■ SOURCE

La Bibliothèque nationale de France propose, côte à côte, une très belle et classique exposition, Noir & Blanc : une esthétique de la photographie, tirée de son riche fonds photographique, et, jusqu’au 4 février 2024, une étonnante exposition de photographies contemporaines, intitulée Épreuves de la matière. La photographie contemporaine et ses métamorphoses. Cette juxtaposition a l’intérêt de nous faire embrasser deux âges esthétiques, sans doute moins contradictoires qu’il ne semble, car le noir et blanc y apparaît aussi comme un travail sur une « matière » aux infinies nuances de texture et de plasticité.
Il serait restrictif de cantonner les Épreuves de la matière dans « l’expérimental » tant elles répondent, par contraste, et avec une extraordinaire inventivité, au statut contemporain de l’« image ». S’en écartant de façon critique, elles nous aident à éprouver tangiblement les mythes qui la nourrissent. L’omniprésence des images, particulièrement numériques, s’accompagne aujourd’hui d’une illusion d’immatérialité. Leur parfaite définition entretient une impression fallacieuse de transparence. Or, même l’image numérique la plus spectaculairement précise se heurte en un point à une « matière ». L’œuvre qui le démontre de la façon la plus ironique et convaincante est sans doute celle d’Andreas Müller-Pohle, Partitions digitales : utilisant comme matrice la célèbre « première » photographie de l’Histoire, le Point de vue du Gras de Nicéphore Niépce, il l’a numérisée et, agrandissant démesurément ses pixels, il en fait voir non pas l’image mais les données alphanumériques qui l’informent. En sa structure, elle apparaît ainsi tout aussi discontinue qu’une photographie analogique dont, par agrandissement, on montrerait les grains d’halogénures d’argent. De fait, Épreuves de la matière fournit de très nombreux exemples d’hybridation de l’argentique et du numérique. Thomas Ruff, par exemple, travaille numériquement des négatifs du XIXe siècle, afin de leur conférer une nuance bleue empruntée au cyanotype. Il utilise ainsi des techniques digitales qui ne visent pas à « améliorer » l’image mais à ramener le spectateur à son substrat sensible. Les techniques anciennes auxquelles recourent nombre de photographes, au moins dans une des phases de leur production, ne sont jamais les simples marques d’une nostalgie. Il faut les voir plutôt comme des « correctifs » de l’illusion immatérielle de l’image contemporaine.

■ LIGNES DE DONNÉES
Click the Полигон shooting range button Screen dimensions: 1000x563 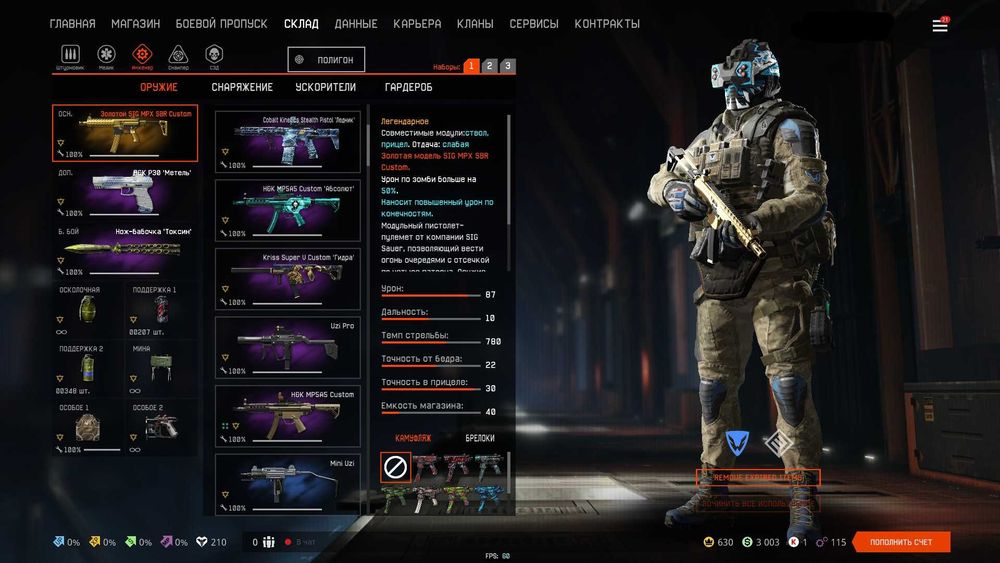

■ EXERCICE ÉCRIT
Rédigez la suite du texte consacré aux deux expositions de photographie de la Bibliothèque nationale de France, à partir de sa dernière phrase.

■ RÉPONSE ÉCRITE
La BnF a voulu mettre l’accent sur ce qu’on pourrait désigner comme un « tournant matiériste » de la photographie. Effectivement, il s’agit là d’un trait commun à un grand nombre d’œuvres des vingt dernières années. Cette tendance succède à un moment « moderniste » de la photographie expérimentale, dans les années 1970, où dominaient les procédures autoréflexives et conceptuelles [1]. Il s’agissait alors d’analyser les paramètres de l’apparatus photographique (selon le terme de Vilém flusser) et de l’acte photographique lui-même, sans que cela conduise nécessairement à les subvertir. Épreuves de la matière témoigne davantage d’une attention aux supports, dans leur infinie variété. Agnès Geoffray réalise ainsi des photographies sur soie, d’autres sur essuie-tout, sur papier kozo à texture fibreuse, sur plaques de verre brisées ou encore sur porcelaine (les portraits mortuaires à demi effacés recueillis par Chantal Stoman et ainsi arrachés à la disparition). La photographie est aussi l’objet de toutes sortes de manipulations plastiques qui la rapprochent des autres arts : altérations du développement, blanchiment, rehauts d’aquarelles, perforations laissant passer la lumière, vernis sélectif donnant un relief à l’image comme dans l’eau-forte, reprise au crayon de positifs ou négatifs argentiques (Anne-Lise Broyer). Par tous ces gestes, la photographie retrouve une dimension haptique qui certes existait discrètement dans les plus grandes œuvres classiques (notamment celles qu’on peut admirer dans l’exposition Noir & Blanc) mais que la prolifération de l’image et de sa reproduction numérique a peu à peu neutralisée.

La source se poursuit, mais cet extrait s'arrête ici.